En el futuro, sería interesante intentar rebanada preparativos oblicuas en los animales adultos de combinar las ventajas de las dos técnicas. La combinación de los dos protocolos debería resultar relativamente fácil y proporcionará una herramienta fiable para confirmar la identidad de las neuronas motoras y estudiar la población objetivo de los axones de las neuronas motoras colaterales en ratones adultos. Además, se podría tratar de obtener rodajas oblicuas en el ratón embrión. Digno de mención, nuestra preparación también conserva las raíces dorsales, que pueden ser estimuladas para estudiar la activación monosynaptic I _una inervación a las neuronas motoras, así como la activación de la médula espinal dorsal poblaciones neuronales. En conclusión, las estimulaciones raíz ventral ofrecen una herramienta fiable para confirmar la identidad de las neuronas motoras y estudiar la población objetivo de los axones colaterales de las neuronas motoras.

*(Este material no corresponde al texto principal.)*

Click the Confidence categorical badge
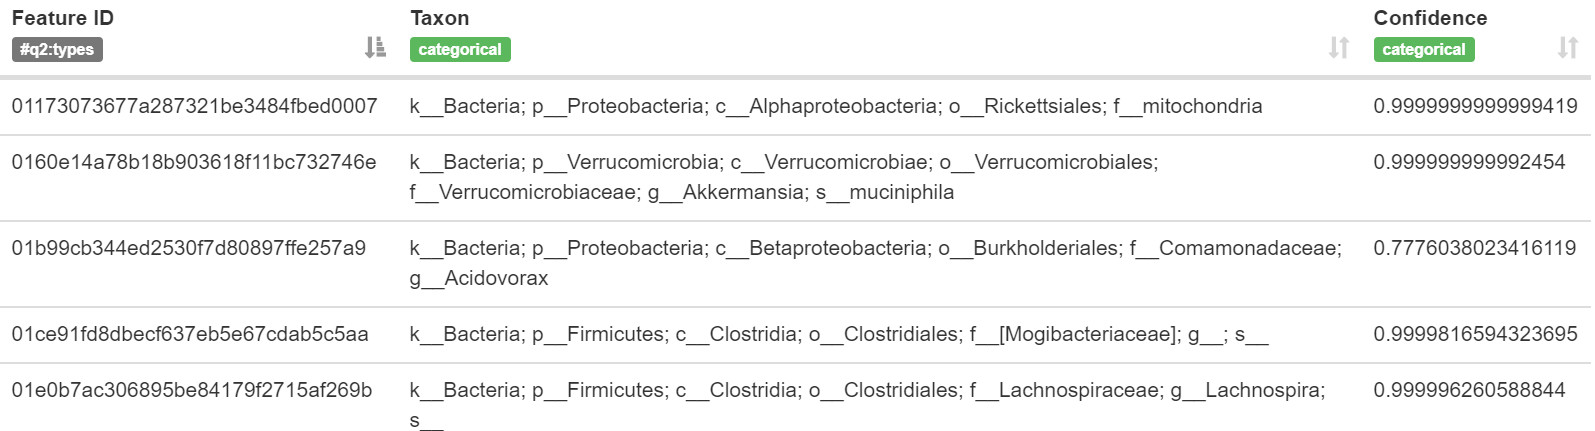(1424, 49)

The authors have nothing to disclose.

Los autores agradecen a Marin Manuel y Olivia Goldman-Szwajkajzer por su ayuda en la toma de las fotografías. Los autores también agradecen a Arjun Masukar y Tobias Bock para la corrección del manuscrito. Ayudas económicas fueron proporcionados por la Agence Nationale pour la Recherche (Hyper-MND, ANR-2010-BLAN-1429/01), el NIH NINDS (R01NS077863), la Fundación Latran Thierry (OHEX Proyecto), la Asociación Francesa de miopatía ( la subvención número 16026) y Target ALS se agradece. Felix Leroy era el destinatario de un "Contrato de Doctorado" de la Escuela Normal Superior, Cachan.